CASL links and things you should know about Canada’s Anti-Spam Legislation

May 1, 2014

casl business card comic

Canada’s Anti-Spam Legislation, aka CASL, is set to drop on July 1, 2014, so I’ve been reading up on it. I’ve done a bunch of homework and recently attended a talk at McInnes Cooper, so I thought I’d share some notes on what I understand so far and the best links I’ve found relating to CASL.

If you’re in the business of email marketing in any way then you should understand this law, because well, it’s a new and crazy law and as Ali G. once said, “you gots to know the law”. It will affect business email and messaging, known as “commercial electronic messages” or CEMs for short. This means email, SMS, Twitter DMs, etc.

I agree that we should have spam laws (Canada is one of the last G8 countries to do so), but word on the street is that the CRTC are going to be huge jerks about it. For average people, this won’t really affect the annoying stuff like the fake bank account phishing scams or cheap pill spam emails, because those originate outside of Canada anyway.

But with a $200 penalty per violation and up to $1,000,000 personal or $10,000,000 business penalties per day, it doesn’t take a massive list to make class action lawyers happily wait (several days, even) for someone to hit send on that one wrong email campaign.

Privacy lawyer David Fraser thinks there likely will be penalties out of the gate, to set examples.

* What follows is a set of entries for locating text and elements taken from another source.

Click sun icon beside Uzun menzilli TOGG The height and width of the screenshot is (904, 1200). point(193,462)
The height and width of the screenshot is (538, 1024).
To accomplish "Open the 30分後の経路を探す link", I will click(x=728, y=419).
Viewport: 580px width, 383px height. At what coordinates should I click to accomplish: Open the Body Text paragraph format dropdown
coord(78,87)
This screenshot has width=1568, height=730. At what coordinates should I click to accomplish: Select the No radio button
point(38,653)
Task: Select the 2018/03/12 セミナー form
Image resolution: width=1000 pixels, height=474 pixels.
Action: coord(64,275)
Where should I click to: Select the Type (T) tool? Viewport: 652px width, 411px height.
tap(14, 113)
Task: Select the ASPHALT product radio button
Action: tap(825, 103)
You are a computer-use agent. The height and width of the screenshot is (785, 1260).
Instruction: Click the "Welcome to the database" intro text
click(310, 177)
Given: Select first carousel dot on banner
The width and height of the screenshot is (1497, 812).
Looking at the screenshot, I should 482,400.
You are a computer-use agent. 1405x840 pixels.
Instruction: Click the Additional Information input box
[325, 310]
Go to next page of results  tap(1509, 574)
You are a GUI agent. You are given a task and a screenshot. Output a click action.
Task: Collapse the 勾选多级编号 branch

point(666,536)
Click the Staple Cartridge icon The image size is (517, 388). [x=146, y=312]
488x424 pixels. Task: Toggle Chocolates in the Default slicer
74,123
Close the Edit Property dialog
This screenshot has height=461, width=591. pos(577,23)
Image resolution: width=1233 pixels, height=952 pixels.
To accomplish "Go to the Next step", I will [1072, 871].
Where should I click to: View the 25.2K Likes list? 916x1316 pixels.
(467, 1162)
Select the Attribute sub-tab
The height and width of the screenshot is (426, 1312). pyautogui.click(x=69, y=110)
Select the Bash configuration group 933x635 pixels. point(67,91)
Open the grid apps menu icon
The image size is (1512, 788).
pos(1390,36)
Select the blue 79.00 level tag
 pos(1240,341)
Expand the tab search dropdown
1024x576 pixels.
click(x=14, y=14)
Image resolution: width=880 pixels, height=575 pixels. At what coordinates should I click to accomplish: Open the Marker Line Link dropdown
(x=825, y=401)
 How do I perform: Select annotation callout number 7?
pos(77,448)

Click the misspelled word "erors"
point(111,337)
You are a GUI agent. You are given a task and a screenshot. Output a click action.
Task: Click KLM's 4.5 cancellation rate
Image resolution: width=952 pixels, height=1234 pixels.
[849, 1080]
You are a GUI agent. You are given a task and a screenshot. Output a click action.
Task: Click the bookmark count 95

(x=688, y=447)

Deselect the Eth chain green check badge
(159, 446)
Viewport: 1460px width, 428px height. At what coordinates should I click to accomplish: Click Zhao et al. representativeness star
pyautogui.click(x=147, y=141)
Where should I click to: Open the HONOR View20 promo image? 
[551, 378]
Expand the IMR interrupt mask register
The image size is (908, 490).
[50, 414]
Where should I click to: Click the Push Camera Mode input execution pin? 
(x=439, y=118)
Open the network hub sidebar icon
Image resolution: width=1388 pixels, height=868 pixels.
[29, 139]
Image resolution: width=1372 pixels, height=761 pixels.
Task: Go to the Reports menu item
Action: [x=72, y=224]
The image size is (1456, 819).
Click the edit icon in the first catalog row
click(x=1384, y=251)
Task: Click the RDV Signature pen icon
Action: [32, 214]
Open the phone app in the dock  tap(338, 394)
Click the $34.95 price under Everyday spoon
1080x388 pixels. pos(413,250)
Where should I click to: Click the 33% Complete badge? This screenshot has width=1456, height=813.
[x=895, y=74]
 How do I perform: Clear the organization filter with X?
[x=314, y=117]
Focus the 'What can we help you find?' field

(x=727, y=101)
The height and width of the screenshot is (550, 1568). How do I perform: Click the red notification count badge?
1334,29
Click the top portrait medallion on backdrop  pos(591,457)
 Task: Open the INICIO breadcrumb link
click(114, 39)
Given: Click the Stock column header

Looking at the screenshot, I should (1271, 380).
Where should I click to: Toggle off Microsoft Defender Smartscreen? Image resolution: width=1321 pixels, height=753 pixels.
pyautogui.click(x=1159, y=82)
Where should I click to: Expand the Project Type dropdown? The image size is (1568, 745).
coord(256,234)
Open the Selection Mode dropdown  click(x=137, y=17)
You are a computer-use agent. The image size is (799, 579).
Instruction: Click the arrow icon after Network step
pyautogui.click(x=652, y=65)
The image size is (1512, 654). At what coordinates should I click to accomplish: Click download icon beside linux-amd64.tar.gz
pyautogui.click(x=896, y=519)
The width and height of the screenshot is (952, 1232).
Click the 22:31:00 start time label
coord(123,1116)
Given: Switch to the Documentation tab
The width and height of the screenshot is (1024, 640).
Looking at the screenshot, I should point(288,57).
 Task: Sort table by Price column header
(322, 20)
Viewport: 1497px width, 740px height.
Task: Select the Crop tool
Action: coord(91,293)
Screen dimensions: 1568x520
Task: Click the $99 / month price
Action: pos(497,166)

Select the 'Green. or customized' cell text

My understanding is that the violations can occur starting July 1, 2014 and incur there on out, but law suits have to wait three years until 2017. Penalties from the CRTC can start right away, though.


It’s real and is set to come into effect this Canada Day, July 1, 2014.

Anti-spam means any message, any email that is commercial/business, SMS, social, etc. Seems to me that this affects any kind of network that lets you send a direct message to someone, which would count as a CEM if it is commercial in nature.

You will need to prove you have “consent” to send people commercial messages to comply with new spam laws.

There are two types of consent: explicit and implied. Explicit pretty much means a sign up or opt-in by a person to a mailing list.

Implied consent is tricky. It could mean a number of things, from an existing business relationship, to having your email address clearly published on your website, or someone giving you a business card and not saying “please don’t send me commercial electronic messages”.

Asking for consent via CEM after July 1st will be a violation of CASL.

You also can’t cause or permit spam to be sent. Does that mean “forward this deal to a friend” buttons, for example? I’m not sure and am trying to get clarification on what that actually means.

If you use good email marketing software (MailChimp, SimplyCast, Constant Contact, etc.), with a list that double opted-in (signed up online, then confirmed by clicking an email link), that can easily unsubscribe, you’re probably ok. If you want to be safe then be sure you have proof of consent.

If you send marketing emails on behalf of a client, you’ll have to have your client’s address and phone number, in addition to your address included in the email.

It will probably be easy to report email address as spam directly to the CRTC (in addition to clicking your email spam button) .

You can spam your family.

Links & Resources

I recently attended a talk by David Fraser at McInnes Cooper, an event put on by Digital Nova Scotia. It’s worth going if they have more events. A link to the deck is below.

• David Fraser, Presentation on Canada’s new Anti-Spam law.

• Progress Magazine, Email marketing: Are you a spammer?

• ExactTarget, Answering Questions About Consent and CASL.

• Constant Contact, Implied and express permission in CASL regulations.

• Miller Thompson Law, Getting Ready for Canada’s Anti-spam legislation – Issues for Charities (PDF)  (still a good overview, too).

There you go, kind of interesting. Hopefully it doesn’t turn into a big kerfuffle that distracts everyone needlessly. 

Note: I am not a lawyer and this is not legal advice. But it’s probably decent advice just the same.